Now that's one of the worst attempts at spinning something I have ever read
Did you read the link?

In case you didn't, here's a bit more spin:-
"In every release cycle, everyone wants every bug to block a release and therefore everyone is 'blocker-happy,' and later in the cycle, all are changed to non-blocker status except the most critical as perceived by developers, drivers, and testers," writes Accettura. "[E]very bug you fix, feature you add introduces new code, which potentially causes new bugs in other places. Even if you devote 100% effort to fixing bugs, you'll likely never get there... Every project involves deciding what bugs ship, and what holds a release. Every single one. If there's someone who doesn't, it means their QA is likely flawed or inadequate."
In response to overblown concerns that a large number of Firefox's bugs will not be resolved, Firefox community coordinator Asa Dotzler has characterized such claims as "horses***." Dotzler points out that over 11,000 bugs reports and feature requests have already been closed and classified as fixed, a number that dwarfs the remaining 700 blockers.

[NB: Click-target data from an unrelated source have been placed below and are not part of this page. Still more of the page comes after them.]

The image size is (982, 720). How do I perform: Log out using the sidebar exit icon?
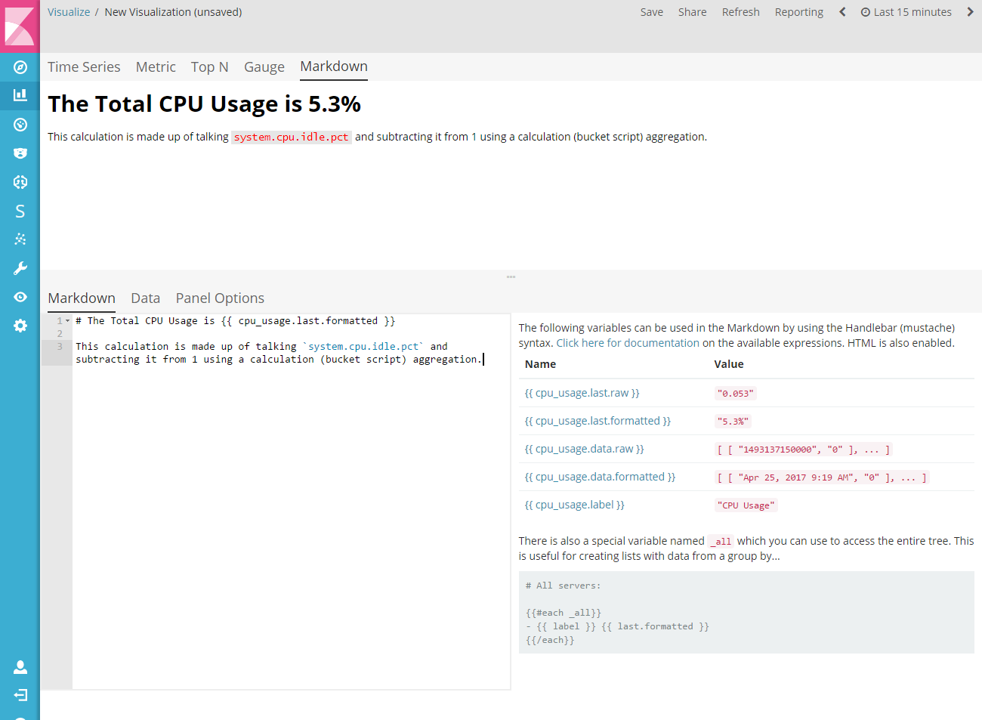click(20, 694)
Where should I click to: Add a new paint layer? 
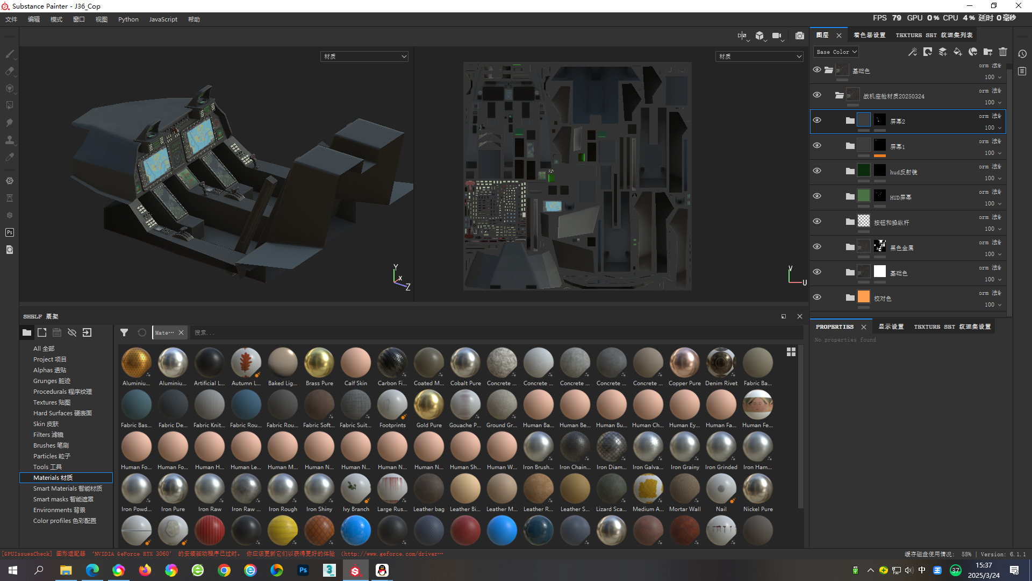(942, 52)
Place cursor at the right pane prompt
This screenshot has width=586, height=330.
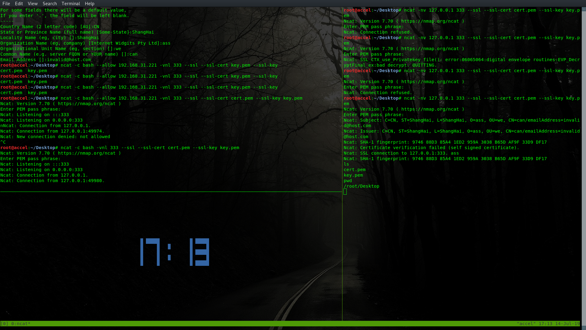pos(345,192)
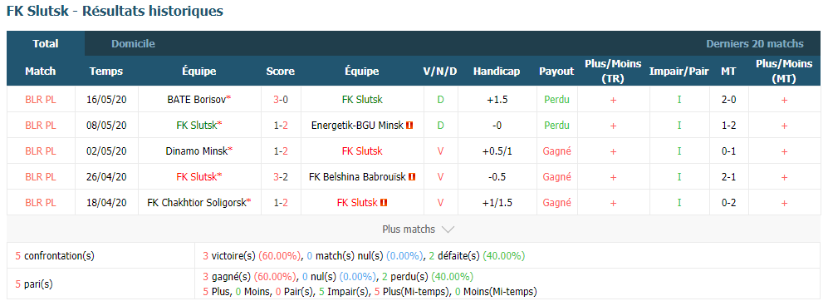Viewport: 828px width, 306px height.
Task: Open FK Chakhtior Soligorsk team link
Action: [x=197, y=202]
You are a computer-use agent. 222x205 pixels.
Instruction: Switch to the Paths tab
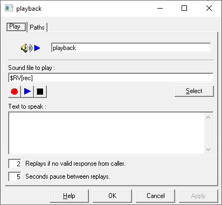click(37, 27)
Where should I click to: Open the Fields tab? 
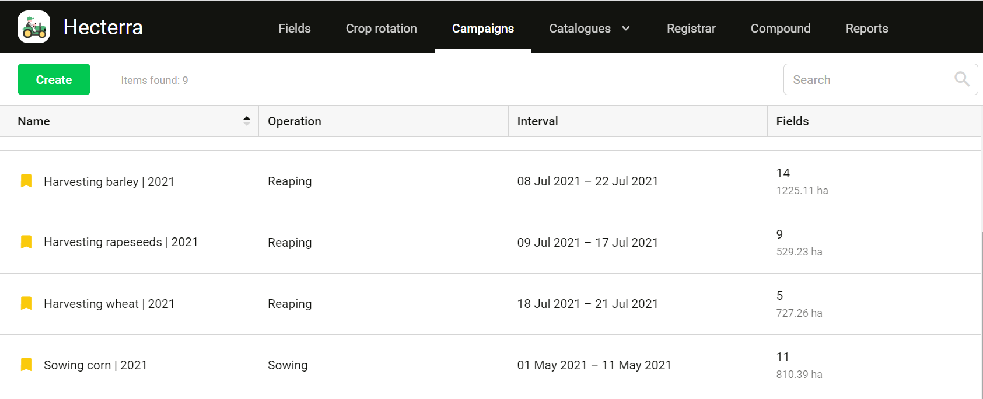tap(294, 29)
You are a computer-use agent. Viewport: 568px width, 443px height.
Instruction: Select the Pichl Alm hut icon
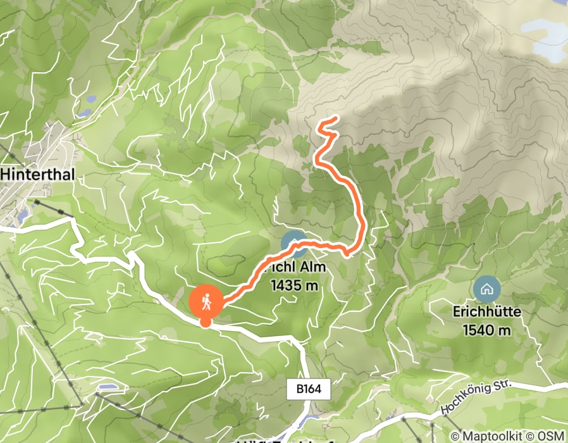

Mozilla technical strategist Mike Shaver has also responded. "'Bug' in our world—as with with every software shop I've ever worked, to be honest—includes desired feature improvements, optimizations, basically everything in the gap between 'how the software is' and 'how someone would like the software to be'," explains Shaver. "Because of history and some tool limitations, and because we now have a larger set of people triaging blocker nominations than we ever have before, the 'blocking' flag doesn't always strictly mean 'we would not ship Firefox 3 if this specific bug isn't fixed."
Now it's obviously a beta that's out there, and many current extensions don't work with the new beta, but, as we know from so many discussions is this forum, that there are also at least 2 (50) sides to every argument, and that the original article about the 80% unfixed bugs came from a New York Times and was picked up and spread around without much thought. This is just a response to that. It's written on the 'ars technica' site, which is a respected technology site.